Task to complete ▸ In the answer, every entry must appear exactly as given.

Data Start Marker

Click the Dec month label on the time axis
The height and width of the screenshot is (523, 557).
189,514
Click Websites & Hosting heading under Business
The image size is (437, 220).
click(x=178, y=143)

Data End Marker

Answer for this exercise ▸
Click the Dec month label on the time axis
The height and width of the screenshot is (523, 557).
189,514
Click Websites & Hosting heading under Business
The image size is (437, 220).
click(x=178, y=143)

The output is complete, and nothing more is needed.